Of note, there were few requests from the paediatric medical services in our study. The literature suggests that the prescription rate for off-label drugs is more than 50%(23.24). However, only 4 out of the 70 requests assessed by our PTC were destined for paediatric use. This disparity is probably due to our hospital not being a Maternity and Children's hospital. Nevertheless, it could also be due to possible under-reporting to the hospital's PTC.
This study has some limitations. Firstly, the results cannot be generalized. Secondly, extrapolation would be complex because of the heterogeneous diseases and drugs included in the study and the low number of cases in each disease or drug group. Nevertheless, it presents a reliable picture of the situation in our hospital, while increasing our knowledge of the realworld results of the use of these drugs, thus providing the scientific community with evidence on this topic.
The aim of this study was to design a model for managing MSSs and non-HPG medications, while complying with the regulations described in RD 1015/2009 and RD 86/2015. The assessment and monitoring procedure proposed by the multidisciplinary PTC ensures that ethical factors are taken into account during decision-making and that access to treatment is based on best evidence for the patient and cost-effectiveness. Prospective monitoring of the patient during treatment makes it possible to re-evaluate the patient if the objective of the physician is not being achieved. It also makes it possible to measure whether care is providing value, where value is understood as clinical benefit.
In conclusion, in our hospital, more than half of the MSSs and non-HPG medications met their therapeutic objectives, although the economic impact of their use was high.
Contribution to the scientific literature
The prescription of medications for special situations, off-label drugs, or drugs for compassionate use, is a common and widespread practice that allows patients to benefit from a potentially effective treatment. However, this practice entails certain risks, because these drugs are used in conditions in which there is insufficient evidence to guarantee a positive risk-benefit ratio. Thus, their use must be properly explained to patients, who are required to give their informed consent. Experts in medication surveillance strongly recommend strict follow-up and monitoring during these treatments. Despite this, few studies have assessed the health outcomes obtained from the use of these drugs.
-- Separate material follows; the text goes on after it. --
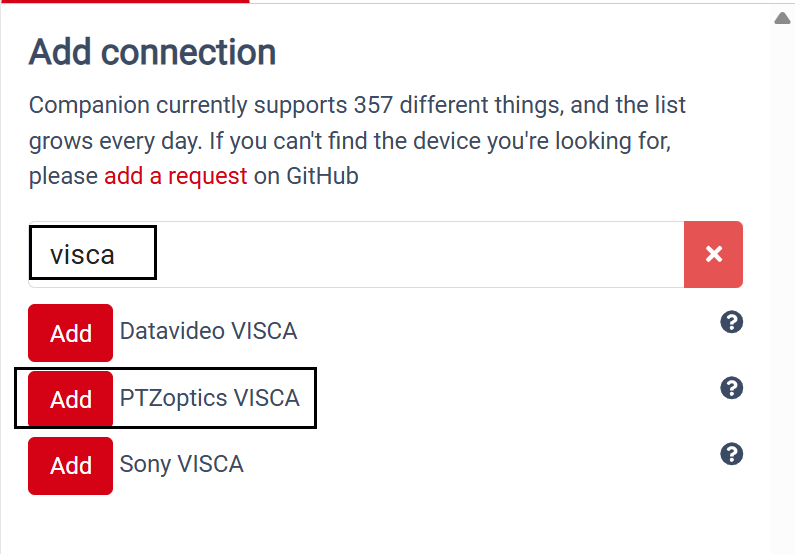The height and width of the screenshot is (555, 795).
Task: Click the word GitHub in the description
Action: coord(322,177)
The present study analysed a model for managing medications for special situations, such as off-label drugs and drugs not included in our hospital's Pharmacotherapy Guidelines. Requests for the use of these drugs were sent to the hospital's Pharmacy and Therapeutics Committee. The Pharmacy and Therapeutics Committee assessed and monitored the requests to ensure that each treatment was based on best evidence and cost-effectiveness to guarantee that both patients and the health care system obtained benefits. The monitoring and creation of records of real-world results and the appropriate analysis of outcomes can contribute to the development of strategies to improve the rational and reasonable use of these drugs.